***** Task inputs *****

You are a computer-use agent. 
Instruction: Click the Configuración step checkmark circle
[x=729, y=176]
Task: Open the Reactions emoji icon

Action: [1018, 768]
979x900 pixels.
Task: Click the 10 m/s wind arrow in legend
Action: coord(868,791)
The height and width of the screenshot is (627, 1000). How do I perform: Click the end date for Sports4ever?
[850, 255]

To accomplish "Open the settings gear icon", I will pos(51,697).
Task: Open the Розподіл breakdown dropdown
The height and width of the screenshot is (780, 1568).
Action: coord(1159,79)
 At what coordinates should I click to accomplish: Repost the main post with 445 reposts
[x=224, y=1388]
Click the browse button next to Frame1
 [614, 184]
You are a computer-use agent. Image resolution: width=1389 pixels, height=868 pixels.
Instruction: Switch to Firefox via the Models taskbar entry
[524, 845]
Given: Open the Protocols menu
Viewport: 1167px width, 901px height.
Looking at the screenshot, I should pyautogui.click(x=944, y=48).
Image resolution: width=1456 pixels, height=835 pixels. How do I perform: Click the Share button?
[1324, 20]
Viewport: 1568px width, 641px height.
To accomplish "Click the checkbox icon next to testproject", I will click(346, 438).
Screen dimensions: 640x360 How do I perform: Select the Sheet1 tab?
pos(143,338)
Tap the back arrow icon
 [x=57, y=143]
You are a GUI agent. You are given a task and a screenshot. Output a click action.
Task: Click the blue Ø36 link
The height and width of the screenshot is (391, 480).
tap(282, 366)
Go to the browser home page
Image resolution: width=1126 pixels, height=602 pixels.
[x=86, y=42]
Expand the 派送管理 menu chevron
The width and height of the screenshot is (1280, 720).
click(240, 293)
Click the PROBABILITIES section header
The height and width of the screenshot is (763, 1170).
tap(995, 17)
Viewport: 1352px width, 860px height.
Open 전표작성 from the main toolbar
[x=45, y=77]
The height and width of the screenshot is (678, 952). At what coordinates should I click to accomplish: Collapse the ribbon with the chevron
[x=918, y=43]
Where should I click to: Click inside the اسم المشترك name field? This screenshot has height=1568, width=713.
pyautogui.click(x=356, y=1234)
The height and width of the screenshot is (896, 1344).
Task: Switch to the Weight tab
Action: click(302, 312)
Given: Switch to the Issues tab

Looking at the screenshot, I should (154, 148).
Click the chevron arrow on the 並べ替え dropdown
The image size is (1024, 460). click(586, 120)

*****

• Exercise details:
List all lines above in which the string "computer" appears.

• Response:
You are a computer-use agent. 
You are a computer-use agent. Image resolution: width=1389 pixels, height=868 pixels.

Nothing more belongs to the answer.